I am trying to write a clustering algorithm where, given location of certain points (I.e, latitude and longitude) I need to choose 50 of these to be cluster centers such that the diameter of each cluster is minimized. To that end, I believe that the program should choose the next center to be the point that is farthest away from all the previous centers. This is the algorithm I am working on, however, I believe it is not working properly because it chooses points that are very close to each other to be centers:

while number of centers <= 50 {
	max_dist = -9999
	for each point not a center {
		min_dist = 9999
		for each center {
			distance = (distance between current non center and current center)
			if distance < min_dist {
				min_dist = distance
			}
		}
		if min_dist > max_dist {
			max_dist = min_dist
			next_center = current non center
		}
	}
	numer of centers++
	add next center to list of centers
	erase next center from list of non centers
}

If anyone can offer any insight on this, I would greatly appreciate it. The algorithm seems to only be selecting points far away from the first center (which is chosen randomly outside of the above loop.)

This is the algorithm I am working on, however, I believe it is not working properly because it chooses points that are very close to each other to be centers:

If anyone can offer any insight on this, I would greatly appreciate it. The algorithm seems to only be selecting points far away from the first center (which is chosen randomly outside of the above loop.)

The pseudocode looks okay; I've attached a quick little .NET console program that appears to confirm your approach. This suggests to me that there might be some errors in your implementation of that algorithm. If you post actual code, we could have a look at it.
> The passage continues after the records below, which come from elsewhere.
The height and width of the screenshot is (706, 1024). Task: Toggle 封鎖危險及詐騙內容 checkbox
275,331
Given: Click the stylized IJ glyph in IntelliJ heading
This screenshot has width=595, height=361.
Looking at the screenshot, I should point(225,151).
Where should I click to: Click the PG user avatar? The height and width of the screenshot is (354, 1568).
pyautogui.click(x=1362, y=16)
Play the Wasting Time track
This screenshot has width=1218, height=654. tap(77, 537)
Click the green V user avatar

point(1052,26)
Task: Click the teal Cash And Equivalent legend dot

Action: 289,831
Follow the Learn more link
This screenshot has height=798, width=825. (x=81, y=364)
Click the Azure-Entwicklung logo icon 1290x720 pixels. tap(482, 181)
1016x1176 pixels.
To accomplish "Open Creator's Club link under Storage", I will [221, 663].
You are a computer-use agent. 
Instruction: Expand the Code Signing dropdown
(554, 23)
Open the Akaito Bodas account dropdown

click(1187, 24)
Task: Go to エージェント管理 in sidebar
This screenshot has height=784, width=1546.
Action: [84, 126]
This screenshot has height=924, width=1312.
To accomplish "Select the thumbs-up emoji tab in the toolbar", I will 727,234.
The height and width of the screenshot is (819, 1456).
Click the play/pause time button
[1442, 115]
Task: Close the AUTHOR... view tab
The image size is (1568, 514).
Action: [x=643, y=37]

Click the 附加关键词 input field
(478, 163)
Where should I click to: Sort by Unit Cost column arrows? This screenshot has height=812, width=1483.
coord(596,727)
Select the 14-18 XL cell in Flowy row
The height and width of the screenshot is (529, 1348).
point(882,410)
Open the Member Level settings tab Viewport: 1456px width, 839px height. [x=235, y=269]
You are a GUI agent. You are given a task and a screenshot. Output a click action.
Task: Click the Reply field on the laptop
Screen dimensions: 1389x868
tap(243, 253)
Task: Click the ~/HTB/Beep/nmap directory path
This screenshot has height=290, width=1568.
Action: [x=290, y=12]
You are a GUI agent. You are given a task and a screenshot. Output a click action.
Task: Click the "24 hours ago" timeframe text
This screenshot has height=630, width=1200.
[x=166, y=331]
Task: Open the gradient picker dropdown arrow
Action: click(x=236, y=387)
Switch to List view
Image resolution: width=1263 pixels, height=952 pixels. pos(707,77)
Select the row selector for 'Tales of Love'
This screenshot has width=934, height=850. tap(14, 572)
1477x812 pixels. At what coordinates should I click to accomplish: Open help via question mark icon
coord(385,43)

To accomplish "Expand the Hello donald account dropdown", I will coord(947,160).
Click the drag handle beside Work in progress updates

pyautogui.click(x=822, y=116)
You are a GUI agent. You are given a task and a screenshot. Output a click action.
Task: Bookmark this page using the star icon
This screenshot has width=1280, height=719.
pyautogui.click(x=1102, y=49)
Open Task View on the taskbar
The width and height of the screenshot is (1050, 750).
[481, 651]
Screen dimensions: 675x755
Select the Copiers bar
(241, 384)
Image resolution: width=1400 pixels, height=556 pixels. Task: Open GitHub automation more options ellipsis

I am trying to write a clustering algorithm where, given location of certain points (I.e, latitude and longitude) I need to choose 50 of these to be cluster centers such that the diameter of each cluster is minimized. To that end, I believe that the program should choose the next center to be the point that is farthest away from all the previous centers.

Questions:

  • Are you assigning non-center points to the cluster with the nearest center?
  • Are you limited to choosing existing points as cluster centers, or can you use any lat./long. coordinate for a center?
  • Does "diameter" mean the distance from a cluster's center to the farthest point in each cluster?

It sounds like an iterative approach--something like Lloyd's algorithm--might be appropriate:

  1. Pick an initial set of centers (randomly, or however you like)
  2. Determine which non-center points are in each cluster
  3. Find the centroid of each cluster (i.e., the average lat./long. for all points in the cluster)
  4. Use the centroid of each cluster as the new center for that cluster (or the existing point closest to the centroid if you're limited to those)
  5. If the new cluster is "good enough" (e.g., cluster centers have moved less than some minimum distance), you're done; otherwise, go back to step 2

The size of each cluster isn't directly checked by this method, but it should result in reasonably small groupings--clusters with most of their points grouped off-center tend to move in that direction as you iterate, which will likely end up assigning the outliers to other clusters.

commented: like the spirit :) ... +2

Hello,

Thank you for your suggestions. Turns out my algorithm was correct, problem was with how I was calculating the distance.